(Dataset entries)
=-=-=-=-=

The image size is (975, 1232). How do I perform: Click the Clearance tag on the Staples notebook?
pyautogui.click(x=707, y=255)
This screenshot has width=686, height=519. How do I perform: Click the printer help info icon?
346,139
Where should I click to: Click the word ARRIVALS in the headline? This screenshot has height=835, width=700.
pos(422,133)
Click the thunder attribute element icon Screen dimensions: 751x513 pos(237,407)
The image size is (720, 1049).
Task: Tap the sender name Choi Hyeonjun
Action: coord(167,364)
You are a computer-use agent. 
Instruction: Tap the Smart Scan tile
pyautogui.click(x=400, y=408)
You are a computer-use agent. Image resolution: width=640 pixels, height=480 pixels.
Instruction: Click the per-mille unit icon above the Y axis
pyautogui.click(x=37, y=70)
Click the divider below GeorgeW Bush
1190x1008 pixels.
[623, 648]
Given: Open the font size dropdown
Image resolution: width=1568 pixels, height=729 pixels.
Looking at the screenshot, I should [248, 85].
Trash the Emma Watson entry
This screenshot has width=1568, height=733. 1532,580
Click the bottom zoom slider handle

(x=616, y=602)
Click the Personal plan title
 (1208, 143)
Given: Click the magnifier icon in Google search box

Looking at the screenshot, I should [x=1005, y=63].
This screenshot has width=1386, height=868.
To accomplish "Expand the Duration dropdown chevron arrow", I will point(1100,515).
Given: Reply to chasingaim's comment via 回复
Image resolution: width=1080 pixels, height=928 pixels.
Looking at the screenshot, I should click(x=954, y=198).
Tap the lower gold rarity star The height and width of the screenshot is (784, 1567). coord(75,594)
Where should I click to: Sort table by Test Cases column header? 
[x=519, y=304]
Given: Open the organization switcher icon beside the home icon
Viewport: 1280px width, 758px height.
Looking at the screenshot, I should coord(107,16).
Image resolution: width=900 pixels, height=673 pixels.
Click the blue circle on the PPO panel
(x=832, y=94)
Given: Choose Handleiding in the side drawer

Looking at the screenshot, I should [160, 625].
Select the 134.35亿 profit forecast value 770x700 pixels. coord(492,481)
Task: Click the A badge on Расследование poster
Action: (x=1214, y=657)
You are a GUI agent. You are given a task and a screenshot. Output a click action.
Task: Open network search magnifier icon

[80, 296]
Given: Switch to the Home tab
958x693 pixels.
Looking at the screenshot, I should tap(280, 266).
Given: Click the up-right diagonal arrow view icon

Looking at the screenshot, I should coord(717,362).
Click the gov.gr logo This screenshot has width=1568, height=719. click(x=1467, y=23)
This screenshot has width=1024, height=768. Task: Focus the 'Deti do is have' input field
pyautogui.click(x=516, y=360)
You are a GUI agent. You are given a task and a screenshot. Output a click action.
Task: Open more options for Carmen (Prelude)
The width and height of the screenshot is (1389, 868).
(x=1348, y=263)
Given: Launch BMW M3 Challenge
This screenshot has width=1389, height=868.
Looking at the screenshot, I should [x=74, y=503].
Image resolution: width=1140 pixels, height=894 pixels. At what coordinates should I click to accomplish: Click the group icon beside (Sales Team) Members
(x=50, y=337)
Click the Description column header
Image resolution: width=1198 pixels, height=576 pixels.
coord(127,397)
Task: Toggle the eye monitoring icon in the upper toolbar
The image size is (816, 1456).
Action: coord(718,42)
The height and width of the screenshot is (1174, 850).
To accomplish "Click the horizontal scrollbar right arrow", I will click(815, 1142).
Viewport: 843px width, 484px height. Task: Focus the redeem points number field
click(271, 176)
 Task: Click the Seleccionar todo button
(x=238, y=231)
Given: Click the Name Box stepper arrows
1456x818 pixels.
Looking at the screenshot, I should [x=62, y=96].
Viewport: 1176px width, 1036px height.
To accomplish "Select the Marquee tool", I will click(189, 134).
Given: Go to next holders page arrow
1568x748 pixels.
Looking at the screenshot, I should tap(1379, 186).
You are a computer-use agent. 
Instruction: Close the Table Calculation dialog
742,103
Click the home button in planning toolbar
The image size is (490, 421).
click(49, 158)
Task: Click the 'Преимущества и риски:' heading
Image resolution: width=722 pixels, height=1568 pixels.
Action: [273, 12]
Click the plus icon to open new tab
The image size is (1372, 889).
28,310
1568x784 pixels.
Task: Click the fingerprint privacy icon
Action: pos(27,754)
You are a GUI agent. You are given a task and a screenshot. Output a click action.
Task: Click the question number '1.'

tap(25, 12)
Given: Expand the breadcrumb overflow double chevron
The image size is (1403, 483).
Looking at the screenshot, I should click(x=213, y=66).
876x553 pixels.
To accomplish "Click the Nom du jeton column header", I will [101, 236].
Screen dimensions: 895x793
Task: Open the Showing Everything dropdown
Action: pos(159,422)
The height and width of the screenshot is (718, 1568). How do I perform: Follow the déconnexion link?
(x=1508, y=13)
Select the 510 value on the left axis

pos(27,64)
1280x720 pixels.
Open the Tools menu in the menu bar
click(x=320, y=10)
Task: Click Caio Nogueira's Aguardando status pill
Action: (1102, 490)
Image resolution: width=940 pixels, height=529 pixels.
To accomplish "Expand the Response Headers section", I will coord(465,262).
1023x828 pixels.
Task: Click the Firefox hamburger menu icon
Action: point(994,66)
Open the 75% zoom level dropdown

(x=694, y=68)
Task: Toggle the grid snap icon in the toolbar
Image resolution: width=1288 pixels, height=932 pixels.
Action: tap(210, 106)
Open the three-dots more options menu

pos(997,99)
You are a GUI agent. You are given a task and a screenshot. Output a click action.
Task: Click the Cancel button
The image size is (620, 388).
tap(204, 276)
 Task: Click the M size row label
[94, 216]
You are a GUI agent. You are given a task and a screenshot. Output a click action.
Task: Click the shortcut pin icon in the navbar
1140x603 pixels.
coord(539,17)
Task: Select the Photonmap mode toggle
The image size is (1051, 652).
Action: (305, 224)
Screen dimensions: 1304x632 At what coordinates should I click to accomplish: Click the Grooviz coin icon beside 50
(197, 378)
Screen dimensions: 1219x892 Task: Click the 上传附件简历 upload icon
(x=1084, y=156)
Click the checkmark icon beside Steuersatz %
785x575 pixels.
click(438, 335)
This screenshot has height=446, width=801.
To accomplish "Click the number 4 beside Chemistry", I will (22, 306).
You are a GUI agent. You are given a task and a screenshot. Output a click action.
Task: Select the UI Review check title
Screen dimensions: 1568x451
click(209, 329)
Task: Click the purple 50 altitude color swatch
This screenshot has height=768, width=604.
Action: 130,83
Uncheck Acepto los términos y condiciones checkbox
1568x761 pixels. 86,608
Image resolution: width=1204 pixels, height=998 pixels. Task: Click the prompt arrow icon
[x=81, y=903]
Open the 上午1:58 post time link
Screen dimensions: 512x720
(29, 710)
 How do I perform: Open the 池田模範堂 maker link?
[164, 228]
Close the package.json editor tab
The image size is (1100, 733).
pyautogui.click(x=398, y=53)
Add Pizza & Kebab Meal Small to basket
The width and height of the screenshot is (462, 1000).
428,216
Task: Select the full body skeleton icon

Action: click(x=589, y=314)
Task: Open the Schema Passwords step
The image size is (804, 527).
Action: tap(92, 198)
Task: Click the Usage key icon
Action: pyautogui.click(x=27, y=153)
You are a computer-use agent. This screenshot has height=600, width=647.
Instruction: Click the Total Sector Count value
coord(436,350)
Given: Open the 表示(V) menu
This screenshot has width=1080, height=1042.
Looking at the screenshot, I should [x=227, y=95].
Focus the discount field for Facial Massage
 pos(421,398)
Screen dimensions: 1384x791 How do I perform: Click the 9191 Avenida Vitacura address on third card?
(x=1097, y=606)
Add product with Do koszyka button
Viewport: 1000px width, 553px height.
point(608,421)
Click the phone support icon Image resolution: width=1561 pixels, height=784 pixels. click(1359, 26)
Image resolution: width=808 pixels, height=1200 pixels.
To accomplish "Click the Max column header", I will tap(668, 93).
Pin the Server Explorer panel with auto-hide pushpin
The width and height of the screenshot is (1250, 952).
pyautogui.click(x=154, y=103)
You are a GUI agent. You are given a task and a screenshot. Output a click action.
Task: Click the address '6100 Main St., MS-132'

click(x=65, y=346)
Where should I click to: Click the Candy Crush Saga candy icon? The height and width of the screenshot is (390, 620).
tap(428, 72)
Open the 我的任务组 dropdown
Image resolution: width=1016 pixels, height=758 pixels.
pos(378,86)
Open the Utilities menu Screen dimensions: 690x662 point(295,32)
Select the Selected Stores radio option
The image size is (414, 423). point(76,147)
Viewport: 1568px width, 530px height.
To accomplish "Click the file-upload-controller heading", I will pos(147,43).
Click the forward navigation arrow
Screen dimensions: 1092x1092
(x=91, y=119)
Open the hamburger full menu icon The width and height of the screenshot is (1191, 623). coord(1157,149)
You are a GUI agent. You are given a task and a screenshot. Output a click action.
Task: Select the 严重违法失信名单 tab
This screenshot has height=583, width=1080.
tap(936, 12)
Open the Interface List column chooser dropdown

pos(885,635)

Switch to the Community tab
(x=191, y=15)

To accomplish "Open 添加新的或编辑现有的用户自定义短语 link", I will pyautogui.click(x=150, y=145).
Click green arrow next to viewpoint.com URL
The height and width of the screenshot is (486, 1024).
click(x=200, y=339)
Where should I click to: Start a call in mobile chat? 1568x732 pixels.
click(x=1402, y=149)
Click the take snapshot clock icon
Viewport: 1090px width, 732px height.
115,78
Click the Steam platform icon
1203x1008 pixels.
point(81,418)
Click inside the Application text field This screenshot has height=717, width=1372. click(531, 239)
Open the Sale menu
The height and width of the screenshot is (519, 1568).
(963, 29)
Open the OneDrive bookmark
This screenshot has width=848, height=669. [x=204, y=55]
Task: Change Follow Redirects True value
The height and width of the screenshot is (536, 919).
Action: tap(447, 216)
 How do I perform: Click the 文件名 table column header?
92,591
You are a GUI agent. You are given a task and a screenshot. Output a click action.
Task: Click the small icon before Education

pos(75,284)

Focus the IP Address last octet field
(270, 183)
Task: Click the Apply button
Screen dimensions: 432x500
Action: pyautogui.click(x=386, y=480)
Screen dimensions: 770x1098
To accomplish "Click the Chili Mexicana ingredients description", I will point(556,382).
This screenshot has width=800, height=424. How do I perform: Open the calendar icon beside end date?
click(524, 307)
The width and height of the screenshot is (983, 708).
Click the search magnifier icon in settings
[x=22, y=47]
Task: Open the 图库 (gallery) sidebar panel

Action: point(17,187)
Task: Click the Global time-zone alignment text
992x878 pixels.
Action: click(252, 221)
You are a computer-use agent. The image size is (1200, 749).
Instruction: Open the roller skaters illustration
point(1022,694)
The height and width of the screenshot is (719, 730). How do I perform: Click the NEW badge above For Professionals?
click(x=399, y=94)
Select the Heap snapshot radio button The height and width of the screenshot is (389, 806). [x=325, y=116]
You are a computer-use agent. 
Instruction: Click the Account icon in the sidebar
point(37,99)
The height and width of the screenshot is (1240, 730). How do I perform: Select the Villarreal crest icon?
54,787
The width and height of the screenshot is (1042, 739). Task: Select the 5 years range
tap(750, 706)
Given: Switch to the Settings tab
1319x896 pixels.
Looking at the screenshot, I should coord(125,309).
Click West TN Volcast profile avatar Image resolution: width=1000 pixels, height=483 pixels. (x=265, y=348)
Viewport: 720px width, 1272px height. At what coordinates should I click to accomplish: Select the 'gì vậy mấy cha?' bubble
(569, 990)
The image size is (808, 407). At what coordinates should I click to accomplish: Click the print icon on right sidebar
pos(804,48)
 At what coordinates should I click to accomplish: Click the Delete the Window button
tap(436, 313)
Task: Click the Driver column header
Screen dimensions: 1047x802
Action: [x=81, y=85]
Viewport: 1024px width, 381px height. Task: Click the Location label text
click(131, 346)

=-=-=-=-=

--- INSTRUCTIONS FOR THE TASK ---
Out of the data above, give again only the lines starting at the one holding "The width and height of the screenshot is (462, 1000)." and ending at the one holding "Task: Open the Schema Passwords step", unchanged.

--- EXERCISE RESULT ---
The width and height of the screenshot is (462, 1000).
428,216
Task: Select the full body skeleton icon

Action: click(x=589, y=314)
Task: Open the Schema Passwords step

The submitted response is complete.